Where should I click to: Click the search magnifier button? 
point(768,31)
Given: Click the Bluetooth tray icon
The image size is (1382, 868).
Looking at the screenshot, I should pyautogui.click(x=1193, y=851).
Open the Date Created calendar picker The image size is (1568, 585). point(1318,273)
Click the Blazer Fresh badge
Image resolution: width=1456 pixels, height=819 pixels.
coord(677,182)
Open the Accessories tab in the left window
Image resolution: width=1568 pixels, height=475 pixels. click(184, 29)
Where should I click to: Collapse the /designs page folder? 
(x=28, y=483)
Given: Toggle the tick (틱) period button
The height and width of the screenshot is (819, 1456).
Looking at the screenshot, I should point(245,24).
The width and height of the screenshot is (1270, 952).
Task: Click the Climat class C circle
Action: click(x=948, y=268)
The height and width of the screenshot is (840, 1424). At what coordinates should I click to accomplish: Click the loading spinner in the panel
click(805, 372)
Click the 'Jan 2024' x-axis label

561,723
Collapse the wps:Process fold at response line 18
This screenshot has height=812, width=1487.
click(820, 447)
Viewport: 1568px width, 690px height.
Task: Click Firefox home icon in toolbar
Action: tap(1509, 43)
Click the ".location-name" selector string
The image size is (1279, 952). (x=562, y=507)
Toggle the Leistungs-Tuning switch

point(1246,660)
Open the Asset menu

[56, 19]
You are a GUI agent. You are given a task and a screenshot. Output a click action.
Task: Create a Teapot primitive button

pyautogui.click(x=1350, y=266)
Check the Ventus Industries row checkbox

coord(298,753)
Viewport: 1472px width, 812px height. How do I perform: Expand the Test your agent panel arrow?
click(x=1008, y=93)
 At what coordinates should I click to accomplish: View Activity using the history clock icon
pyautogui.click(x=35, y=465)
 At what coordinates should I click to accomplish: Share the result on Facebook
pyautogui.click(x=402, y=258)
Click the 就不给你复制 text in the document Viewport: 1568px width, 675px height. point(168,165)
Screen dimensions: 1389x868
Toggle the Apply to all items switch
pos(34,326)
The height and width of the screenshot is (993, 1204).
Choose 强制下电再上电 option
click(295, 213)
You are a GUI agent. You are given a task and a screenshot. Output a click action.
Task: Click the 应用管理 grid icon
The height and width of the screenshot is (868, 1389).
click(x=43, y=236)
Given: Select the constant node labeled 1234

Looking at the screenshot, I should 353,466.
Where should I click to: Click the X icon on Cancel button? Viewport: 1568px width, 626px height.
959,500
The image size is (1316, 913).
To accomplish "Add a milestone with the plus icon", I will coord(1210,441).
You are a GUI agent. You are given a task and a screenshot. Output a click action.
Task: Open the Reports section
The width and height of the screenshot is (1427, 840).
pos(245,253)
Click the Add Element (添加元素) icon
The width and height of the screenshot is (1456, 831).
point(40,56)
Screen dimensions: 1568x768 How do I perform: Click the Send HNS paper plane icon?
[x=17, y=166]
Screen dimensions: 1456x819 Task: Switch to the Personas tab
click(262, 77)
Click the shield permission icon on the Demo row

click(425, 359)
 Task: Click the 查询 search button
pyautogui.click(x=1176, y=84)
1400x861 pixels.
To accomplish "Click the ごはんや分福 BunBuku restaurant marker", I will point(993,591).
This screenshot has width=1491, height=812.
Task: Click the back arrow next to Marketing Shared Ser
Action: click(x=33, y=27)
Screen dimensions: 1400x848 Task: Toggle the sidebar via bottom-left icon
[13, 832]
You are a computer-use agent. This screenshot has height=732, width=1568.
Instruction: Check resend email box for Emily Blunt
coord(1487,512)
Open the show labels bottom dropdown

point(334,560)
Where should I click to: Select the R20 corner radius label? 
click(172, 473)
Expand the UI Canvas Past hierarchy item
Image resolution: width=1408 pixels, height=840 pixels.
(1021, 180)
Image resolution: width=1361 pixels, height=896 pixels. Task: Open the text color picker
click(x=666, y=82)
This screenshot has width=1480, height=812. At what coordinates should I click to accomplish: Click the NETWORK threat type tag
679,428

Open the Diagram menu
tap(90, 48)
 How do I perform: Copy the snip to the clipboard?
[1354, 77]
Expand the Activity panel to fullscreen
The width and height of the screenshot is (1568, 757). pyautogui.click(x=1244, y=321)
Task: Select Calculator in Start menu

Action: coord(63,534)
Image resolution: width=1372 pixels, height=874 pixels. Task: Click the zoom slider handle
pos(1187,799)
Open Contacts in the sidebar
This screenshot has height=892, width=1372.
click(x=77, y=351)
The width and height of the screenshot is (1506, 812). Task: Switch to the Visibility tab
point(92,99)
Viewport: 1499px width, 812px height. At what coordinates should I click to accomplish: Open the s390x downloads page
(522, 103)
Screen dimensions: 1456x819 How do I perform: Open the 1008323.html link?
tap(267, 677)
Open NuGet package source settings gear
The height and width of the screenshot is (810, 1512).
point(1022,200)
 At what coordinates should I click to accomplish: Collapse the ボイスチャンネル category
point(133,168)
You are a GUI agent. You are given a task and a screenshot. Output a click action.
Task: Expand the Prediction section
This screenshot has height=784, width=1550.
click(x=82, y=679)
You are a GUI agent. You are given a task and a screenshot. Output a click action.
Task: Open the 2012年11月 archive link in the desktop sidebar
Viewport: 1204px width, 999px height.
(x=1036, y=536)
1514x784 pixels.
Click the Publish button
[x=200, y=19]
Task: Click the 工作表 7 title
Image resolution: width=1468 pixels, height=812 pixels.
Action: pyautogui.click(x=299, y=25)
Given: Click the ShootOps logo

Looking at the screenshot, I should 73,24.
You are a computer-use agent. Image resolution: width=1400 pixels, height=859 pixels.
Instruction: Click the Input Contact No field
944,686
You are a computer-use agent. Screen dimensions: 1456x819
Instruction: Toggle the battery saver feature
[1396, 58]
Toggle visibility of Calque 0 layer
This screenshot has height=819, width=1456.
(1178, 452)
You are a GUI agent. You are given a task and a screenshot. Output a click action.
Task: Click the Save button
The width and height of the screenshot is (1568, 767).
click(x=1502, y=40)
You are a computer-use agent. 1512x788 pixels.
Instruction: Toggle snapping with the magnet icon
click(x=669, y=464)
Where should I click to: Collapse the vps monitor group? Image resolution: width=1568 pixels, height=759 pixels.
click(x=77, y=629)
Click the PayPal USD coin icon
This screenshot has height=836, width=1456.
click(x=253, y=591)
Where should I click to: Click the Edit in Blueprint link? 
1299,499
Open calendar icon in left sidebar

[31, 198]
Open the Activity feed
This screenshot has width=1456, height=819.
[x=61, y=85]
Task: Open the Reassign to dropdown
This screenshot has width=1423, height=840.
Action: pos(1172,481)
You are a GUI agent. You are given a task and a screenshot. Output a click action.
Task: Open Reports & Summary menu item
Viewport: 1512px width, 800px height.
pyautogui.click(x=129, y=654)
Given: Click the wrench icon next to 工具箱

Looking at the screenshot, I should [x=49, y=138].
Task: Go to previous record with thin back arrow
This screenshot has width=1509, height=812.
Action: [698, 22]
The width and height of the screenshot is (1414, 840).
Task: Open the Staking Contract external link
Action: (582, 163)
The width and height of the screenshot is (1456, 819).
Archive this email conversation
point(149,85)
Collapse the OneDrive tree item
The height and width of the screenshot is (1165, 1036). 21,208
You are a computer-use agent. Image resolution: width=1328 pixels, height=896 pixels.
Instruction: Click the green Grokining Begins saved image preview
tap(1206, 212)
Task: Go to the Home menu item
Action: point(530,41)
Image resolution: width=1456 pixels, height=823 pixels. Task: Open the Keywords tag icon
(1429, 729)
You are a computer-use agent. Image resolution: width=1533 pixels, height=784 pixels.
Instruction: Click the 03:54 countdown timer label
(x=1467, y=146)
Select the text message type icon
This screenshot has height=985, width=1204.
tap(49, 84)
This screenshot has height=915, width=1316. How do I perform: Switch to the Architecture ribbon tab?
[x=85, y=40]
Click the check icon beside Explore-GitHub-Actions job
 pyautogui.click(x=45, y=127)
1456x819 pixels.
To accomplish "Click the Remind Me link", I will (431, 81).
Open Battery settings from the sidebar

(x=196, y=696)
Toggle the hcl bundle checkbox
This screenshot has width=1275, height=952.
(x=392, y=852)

_WHAT THIS TASK INVOLVES_. The lines in the records above that include the word "Reports" must be copied out.

_OUTPUT FOR THIS EXERCISE_.
Task: Open the Reports section
Task: Open Reports & Summary menu item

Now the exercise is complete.